> **DIRECTIONS FOR THIS TASK**
Please retype all of the records below word for word, leaving out any pictures.
== == ==
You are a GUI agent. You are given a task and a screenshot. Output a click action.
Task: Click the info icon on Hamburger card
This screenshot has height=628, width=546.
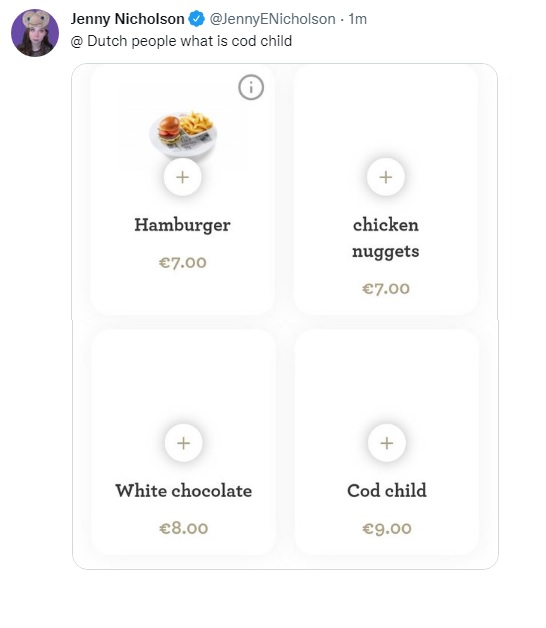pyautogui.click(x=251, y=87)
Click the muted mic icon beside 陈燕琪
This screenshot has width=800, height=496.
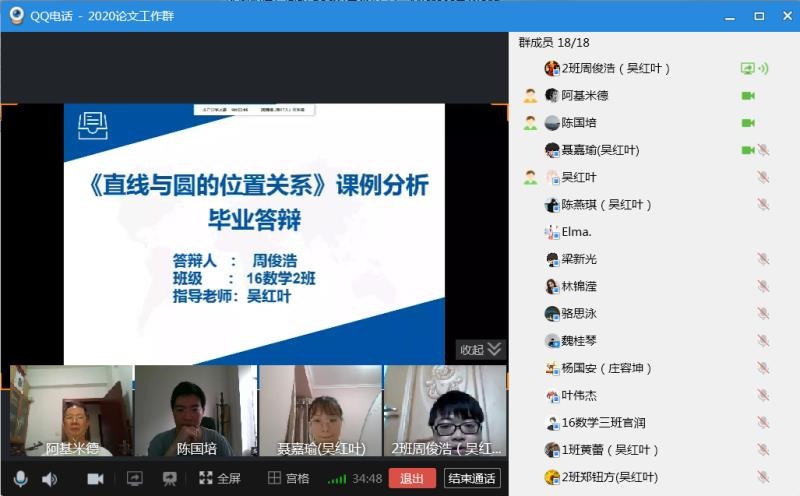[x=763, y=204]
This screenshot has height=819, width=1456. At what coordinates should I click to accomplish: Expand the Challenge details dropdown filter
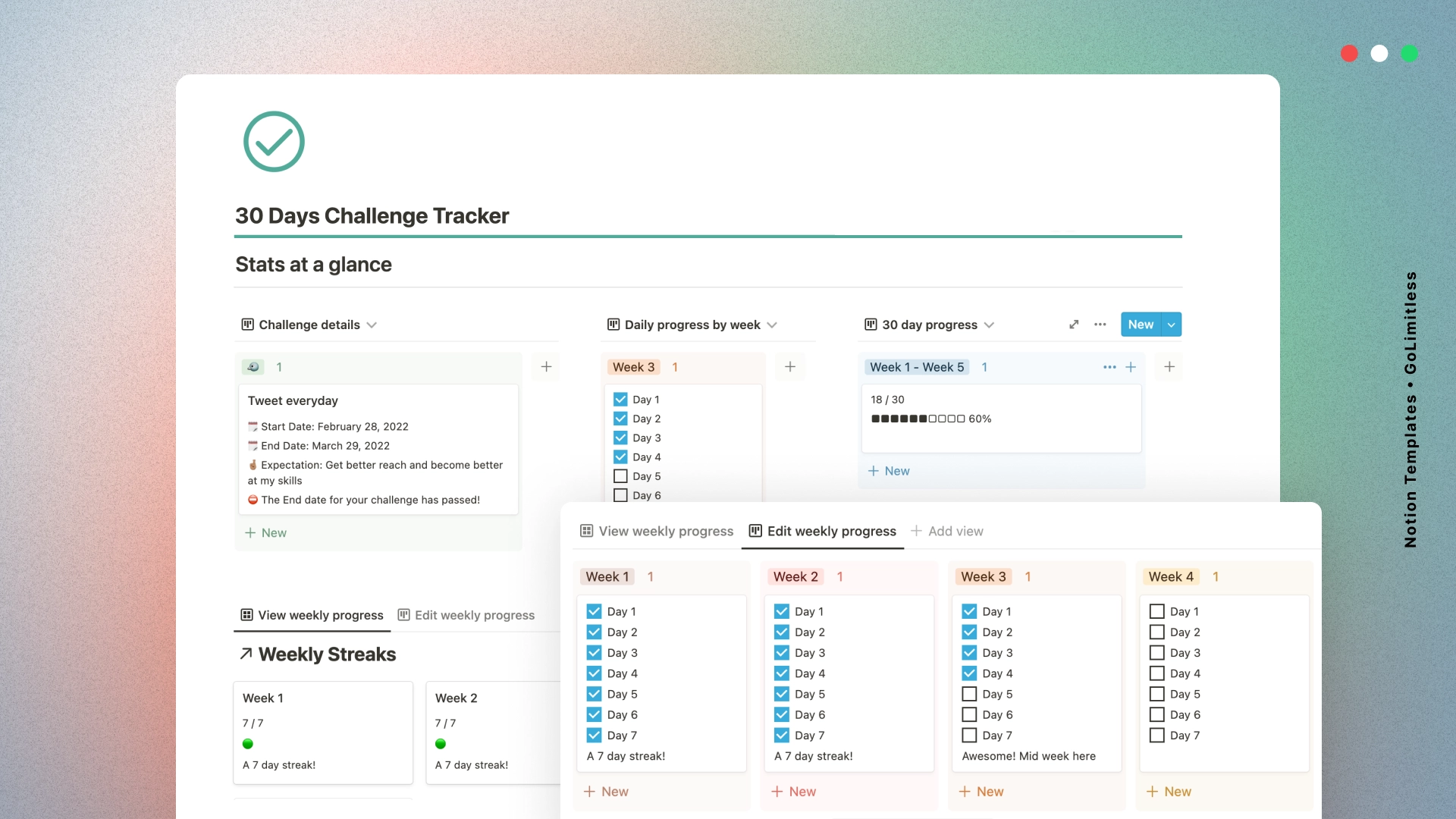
== == ==
> **EXERCISE OUTPUT**
You are a GUI agent. You are given a task and a screenshot. Output a click action.
Task: Click the info icon on Hamburger card
This screenshot has height=628, width=546.
pyautogui.click(x=251, y=87)
Click the muted mic icon beside 陈燕琪
This screenshot has width=800, height=496.
[x=763, y=204]
This screenshot has height=819, width=1456. At what coordinates should I click to accomplish: Expand the Challenge details dropdown filter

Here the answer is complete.